‘Don’t ask, don’t tell’ repeal fits in U.S. narrative

Updated

Let me finish tonight with a story of American greatness.

It’s been my conclusion, watching this country’s history, that we make progress on an uneven but increasingly uplifting basis.  We get better at honoring the rights of people as the years go on, as voices are raised, as consciences are tweaked.

I look at abolition in the early 19th century, the suffrage movement of the early 20th, the civil rights movement of the later 20th, each in its time expanded American liberties, our protection of human rights. 

Again, it took time, raised voices, awakened consciences.

And there we were early today, in the morning, the President with a pen signing the end to “don’t ask, don’t tell,” itself a transition from the old ban on gays serving in the military. 

What will be the impact be?

Think of it this way.  Once people get to serve the country in war, once we see them fighting for us, our common security, something profound begins to happen.

What begins to happen is that Americans, all of us, see who’s doing their duty for the country, who’s out there on the line risking life and limb for us.  
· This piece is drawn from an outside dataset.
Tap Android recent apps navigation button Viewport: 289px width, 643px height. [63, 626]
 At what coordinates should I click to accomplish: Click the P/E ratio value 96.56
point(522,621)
Until today, the military service of a number of Americans was, to some extent, incognito.  They were serving, sweating, doing, risking all for this country but not with their full identity known.

What happened today is that their identity as gay men and women will be known.  Not everybody will like it right away but everyone will know.  In the years to come, people will grow up knowing that gay and straight people both are serving the country, risking their lives.  They will know it and it will matter. 

How do I know this? Because it’s all happened before and we’ve seen how it mattered.

When did Roman Catholics win full assimilation into the American mainstream?   When did religion stop keeping them from jobs and allow the open acceptance of other obstacles to Catholics here?   It happened in the 1940s.  It happened when we fought World War II and Catholics found themselves fighting the war right there along with Protestants.  How many war movies have we seen with the kids from Boston and Brooklyn fighting with the country boys from Alabama?  The same has been true for Jewish people and, later, when the services were integrated, for African-Americans. As soon as we saw them in the fighting units, working and serving and risking all along with other Americans did the big barriers begin to fall, the full acceptance begin to emerge.

This is why open service matters for gay people, because it lets gays fight for their country without any of the negative pretence of “don’t ask, don’t tell,” serving openly and proudly and courageously to keep this country free.